WHAT YOU ARE ASKED TO DO: Please rewrite every line between the lines holding "[Email] (125, 861)" and "Forfattere (296, 25)", inclusive, and shift each answer coordinate by adding 20 to both of its numbers.

Stored data entries:
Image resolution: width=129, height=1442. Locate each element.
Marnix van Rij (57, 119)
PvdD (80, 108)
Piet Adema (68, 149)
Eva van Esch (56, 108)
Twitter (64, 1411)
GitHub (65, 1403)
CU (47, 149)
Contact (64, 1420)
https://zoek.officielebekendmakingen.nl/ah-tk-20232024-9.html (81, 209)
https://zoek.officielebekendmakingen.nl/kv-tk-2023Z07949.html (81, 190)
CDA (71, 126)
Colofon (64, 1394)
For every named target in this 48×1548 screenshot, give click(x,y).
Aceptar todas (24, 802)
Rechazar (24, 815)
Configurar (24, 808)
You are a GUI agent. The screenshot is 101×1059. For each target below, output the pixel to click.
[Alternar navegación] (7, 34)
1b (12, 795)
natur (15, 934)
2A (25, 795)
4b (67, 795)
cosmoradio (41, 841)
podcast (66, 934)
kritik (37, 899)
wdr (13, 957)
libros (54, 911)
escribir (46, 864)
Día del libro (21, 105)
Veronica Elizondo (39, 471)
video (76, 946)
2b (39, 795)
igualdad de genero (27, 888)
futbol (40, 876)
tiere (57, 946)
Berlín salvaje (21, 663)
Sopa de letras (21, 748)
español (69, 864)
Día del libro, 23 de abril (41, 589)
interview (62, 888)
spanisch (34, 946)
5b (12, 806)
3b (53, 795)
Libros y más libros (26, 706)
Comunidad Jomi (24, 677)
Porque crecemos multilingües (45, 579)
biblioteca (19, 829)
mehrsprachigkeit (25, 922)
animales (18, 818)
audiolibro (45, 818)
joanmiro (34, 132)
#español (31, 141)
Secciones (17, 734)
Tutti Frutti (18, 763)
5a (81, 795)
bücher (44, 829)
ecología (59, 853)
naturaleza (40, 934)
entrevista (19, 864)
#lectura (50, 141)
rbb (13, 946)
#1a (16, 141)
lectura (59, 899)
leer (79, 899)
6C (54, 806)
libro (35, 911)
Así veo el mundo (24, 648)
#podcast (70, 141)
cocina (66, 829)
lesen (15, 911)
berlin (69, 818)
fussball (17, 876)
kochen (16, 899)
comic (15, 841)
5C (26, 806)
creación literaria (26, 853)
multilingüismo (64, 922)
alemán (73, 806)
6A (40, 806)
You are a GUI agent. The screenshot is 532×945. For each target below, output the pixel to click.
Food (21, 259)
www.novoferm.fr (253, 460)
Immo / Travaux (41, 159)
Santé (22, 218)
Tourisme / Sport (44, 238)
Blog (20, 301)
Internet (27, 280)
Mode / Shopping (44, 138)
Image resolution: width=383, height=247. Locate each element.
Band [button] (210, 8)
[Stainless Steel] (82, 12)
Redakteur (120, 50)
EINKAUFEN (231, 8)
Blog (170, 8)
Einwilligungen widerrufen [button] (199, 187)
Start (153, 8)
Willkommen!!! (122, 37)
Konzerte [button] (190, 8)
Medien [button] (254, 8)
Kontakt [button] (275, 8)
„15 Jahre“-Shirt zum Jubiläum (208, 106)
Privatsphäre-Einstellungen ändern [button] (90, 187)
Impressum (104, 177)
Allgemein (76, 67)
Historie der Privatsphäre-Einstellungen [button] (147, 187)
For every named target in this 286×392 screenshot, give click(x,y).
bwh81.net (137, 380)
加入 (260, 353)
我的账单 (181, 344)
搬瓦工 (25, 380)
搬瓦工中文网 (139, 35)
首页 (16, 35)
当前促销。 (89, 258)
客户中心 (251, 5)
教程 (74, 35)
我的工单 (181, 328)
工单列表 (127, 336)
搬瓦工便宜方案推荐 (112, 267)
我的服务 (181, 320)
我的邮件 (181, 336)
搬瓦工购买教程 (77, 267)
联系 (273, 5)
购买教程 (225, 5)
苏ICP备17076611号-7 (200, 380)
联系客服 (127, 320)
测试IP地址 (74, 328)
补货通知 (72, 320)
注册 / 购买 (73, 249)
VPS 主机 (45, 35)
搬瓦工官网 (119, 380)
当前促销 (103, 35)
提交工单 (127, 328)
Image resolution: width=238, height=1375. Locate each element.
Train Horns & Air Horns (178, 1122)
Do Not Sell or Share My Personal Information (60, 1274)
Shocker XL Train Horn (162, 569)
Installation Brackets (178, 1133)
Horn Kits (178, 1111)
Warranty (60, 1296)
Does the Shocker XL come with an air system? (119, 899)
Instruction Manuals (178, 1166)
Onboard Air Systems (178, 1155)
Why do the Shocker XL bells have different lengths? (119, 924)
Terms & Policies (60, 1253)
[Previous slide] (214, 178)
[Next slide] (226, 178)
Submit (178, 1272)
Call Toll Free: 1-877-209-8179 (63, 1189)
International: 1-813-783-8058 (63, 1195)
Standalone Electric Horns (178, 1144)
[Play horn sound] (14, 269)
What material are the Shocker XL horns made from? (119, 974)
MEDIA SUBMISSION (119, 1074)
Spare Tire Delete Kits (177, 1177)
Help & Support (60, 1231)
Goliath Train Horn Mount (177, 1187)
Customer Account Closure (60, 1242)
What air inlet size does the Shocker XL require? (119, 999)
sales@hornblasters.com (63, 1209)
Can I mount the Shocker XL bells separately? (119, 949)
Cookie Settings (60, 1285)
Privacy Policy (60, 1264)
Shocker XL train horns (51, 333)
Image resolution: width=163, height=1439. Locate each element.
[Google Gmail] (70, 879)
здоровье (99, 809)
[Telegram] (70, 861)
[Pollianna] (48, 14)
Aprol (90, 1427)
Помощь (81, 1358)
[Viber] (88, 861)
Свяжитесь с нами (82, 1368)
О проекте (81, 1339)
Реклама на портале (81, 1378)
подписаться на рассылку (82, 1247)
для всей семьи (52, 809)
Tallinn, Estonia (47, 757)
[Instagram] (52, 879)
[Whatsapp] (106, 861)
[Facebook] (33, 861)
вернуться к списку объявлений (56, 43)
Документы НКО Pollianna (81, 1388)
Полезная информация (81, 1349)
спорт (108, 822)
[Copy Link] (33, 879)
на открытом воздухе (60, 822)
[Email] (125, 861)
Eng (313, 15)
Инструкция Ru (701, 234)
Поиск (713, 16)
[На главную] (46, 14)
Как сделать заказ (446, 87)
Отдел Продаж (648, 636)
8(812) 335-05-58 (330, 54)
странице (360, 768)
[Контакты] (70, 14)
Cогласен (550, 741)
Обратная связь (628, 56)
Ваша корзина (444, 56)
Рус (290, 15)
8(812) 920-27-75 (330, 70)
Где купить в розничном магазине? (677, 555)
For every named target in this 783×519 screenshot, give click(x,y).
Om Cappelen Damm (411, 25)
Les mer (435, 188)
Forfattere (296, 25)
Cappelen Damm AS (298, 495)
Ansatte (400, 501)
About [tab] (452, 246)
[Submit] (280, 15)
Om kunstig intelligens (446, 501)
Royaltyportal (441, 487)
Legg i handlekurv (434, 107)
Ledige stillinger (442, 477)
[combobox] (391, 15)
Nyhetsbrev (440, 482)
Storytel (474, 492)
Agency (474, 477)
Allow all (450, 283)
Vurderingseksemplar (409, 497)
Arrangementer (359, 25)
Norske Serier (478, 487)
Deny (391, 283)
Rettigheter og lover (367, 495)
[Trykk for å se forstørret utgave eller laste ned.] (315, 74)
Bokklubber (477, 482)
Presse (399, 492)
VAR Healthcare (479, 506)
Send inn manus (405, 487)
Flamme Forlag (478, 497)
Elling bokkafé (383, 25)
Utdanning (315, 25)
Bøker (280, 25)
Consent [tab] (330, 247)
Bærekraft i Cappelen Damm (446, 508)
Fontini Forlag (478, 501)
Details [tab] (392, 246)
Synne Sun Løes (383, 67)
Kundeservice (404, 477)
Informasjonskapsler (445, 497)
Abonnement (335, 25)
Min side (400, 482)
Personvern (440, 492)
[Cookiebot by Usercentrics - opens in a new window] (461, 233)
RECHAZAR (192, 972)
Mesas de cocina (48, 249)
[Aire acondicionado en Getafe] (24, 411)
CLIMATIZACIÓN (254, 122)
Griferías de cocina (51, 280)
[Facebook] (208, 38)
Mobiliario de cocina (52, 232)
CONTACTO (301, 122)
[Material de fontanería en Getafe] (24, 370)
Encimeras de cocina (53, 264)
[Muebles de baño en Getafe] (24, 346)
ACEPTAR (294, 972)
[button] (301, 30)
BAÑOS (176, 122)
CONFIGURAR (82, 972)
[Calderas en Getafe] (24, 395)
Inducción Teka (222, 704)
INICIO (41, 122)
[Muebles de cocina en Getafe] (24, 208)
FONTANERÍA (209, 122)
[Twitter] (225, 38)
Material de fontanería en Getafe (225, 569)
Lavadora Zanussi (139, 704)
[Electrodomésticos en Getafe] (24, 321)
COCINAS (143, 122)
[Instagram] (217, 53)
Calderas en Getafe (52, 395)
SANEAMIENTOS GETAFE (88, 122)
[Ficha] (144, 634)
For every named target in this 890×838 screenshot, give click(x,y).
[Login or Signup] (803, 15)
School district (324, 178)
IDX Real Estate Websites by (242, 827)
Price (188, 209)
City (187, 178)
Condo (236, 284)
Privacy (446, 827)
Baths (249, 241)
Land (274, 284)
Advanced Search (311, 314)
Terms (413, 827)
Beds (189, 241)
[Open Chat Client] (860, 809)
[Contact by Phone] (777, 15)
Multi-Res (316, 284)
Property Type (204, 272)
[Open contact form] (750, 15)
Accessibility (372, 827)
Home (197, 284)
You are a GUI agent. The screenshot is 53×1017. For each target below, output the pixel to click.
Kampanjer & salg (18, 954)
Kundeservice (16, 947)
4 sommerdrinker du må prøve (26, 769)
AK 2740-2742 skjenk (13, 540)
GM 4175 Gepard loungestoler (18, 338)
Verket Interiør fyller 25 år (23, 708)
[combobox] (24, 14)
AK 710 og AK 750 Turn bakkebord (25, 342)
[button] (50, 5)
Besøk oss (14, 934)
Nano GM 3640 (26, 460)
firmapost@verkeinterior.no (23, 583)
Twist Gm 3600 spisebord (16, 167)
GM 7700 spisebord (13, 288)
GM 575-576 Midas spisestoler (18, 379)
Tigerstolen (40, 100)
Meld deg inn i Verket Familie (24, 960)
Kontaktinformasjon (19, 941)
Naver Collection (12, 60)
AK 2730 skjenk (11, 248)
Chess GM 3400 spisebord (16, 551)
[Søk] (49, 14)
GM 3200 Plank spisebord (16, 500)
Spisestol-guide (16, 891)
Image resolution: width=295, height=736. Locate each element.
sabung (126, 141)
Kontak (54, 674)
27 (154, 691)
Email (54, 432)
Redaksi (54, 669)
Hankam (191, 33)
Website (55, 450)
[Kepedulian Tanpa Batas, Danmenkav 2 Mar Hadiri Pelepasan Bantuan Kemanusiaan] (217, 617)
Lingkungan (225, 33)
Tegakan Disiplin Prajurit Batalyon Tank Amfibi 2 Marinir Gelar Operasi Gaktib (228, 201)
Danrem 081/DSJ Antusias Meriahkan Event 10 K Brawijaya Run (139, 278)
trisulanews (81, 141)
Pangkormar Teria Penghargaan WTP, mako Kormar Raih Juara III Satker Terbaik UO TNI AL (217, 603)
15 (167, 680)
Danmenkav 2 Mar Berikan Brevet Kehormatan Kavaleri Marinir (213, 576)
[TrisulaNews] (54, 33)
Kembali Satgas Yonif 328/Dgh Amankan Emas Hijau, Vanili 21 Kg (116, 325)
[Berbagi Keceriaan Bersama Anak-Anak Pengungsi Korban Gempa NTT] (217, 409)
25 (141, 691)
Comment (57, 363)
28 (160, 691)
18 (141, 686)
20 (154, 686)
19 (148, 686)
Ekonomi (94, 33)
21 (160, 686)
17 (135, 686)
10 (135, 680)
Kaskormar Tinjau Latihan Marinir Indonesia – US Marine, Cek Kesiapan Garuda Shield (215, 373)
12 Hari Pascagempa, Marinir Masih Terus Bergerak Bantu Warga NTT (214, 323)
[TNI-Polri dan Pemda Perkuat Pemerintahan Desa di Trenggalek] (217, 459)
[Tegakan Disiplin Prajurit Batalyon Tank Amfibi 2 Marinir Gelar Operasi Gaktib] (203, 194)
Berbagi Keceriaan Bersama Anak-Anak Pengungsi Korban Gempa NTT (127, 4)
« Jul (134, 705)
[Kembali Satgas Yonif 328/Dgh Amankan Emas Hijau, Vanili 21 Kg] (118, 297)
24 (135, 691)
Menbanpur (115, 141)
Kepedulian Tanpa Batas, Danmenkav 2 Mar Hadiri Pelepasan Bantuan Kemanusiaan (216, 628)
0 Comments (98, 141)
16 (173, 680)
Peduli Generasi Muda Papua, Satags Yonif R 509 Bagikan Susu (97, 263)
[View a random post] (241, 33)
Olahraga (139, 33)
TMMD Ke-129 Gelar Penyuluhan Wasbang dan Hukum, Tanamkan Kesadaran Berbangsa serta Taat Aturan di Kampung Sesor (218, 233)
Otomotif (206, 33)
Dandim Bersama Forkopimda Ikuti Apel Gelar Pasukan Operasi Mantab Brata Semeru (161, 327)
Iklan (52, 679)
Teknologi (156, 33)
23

WRITTEN RESPONSE:
[Email] (145, 881)
Eng (333, 35)
Инструкция Ru (721, 254)
Поиск (733, 36)
[На главную] (66, 34)
Как сделать заказ (466, 107)
Отдел Продаж (668, 656)
8(812) 335-05-58 (350, 74)
странице (380, 788)
[Контакты] (90, 34)
Cогласен (570, 761)
Обратная связь (648, 76)
Ваша корзина (464, 76)
Рус (310, 35)
8(812) 920-27-75 (350, 90)
Где купить в розничном магазине? (697, 575)
For every named target in this 783×519 screenshot, give click(x,y).
Om Cappelen Damm (431, 45)
Les mer (455, 208)
Forfattere (316, 45)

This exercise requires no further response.